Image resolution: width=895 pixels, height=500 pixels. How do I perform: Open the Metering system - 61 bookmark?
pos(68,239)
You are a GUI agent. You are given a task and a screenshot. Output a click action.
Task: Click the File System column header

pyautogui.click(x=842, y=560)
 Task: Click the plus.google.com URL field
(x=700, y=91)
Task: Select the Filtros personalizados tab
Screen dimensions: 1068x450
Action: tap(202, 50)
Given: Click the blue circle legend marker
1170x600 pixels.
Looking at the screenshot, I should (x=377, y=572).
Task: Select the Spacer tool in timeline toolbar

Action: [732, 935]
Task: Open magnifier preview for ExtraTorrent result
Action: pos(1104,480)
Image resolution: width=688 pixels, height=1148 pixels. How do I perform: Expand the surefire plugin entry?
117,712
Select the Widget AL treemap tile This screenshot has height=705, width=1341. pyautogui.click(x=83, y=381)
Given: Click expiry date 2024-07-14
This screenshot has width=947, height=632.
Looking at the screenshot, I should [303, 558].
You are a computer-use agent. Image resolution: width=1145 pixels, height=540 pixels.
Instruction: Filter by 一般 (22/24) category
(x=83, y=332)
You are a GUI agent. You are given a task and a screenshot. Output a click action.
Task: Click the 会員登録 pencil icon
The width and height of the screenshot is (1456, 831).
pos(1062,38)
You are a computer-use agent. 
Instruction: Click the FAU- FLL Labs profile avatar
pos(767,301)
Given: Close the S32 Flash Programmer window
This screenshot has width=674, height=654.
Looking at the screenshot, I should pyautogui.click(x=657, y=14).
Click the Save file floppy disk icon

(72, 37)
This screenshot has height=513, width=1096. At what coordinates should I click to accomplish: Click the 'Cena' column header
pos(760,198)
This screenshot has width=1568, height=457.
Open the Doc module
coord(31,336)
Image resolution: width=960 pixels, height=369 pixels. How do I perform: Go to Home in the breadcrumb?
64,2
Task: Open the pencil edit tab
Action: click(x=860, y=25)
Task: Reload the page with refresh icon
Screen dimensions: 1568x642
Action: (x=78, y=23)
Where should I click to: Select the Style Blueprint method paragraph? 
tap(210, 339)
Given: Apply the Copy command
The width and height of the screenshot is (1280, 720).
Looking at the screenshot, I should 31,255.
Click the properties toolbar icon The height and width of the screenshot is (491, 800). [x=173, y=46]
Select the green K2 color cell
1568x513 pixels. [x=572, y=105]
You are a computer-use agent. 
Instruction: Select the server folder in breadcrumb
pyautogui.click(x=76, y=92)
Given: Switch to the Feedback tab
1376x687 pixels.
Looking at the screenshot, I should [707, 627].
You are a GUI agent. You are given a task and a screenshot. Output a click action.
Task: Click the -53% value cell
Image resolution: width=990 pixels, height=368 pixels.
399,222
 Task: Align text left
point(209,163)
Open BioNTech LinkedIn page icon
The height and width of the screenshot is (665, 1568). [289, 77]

→ **Activity**
Could you set down, exactly as written, the lines above between the one holding "The width and height of the screenshot is (1456, 831)." and the one holding "Given: Close the S32 Flash Programmer window", inclusive, and nothing more?

→ **Answer space**
The width and height of the screenshot is (1456, 831).
pos(1062,38)
You are a computer-use agent. 
Instruction: Click the FAU- FLL Labs profile avatar
pos(767,301)
Given: Close the S32 Flash Programmer window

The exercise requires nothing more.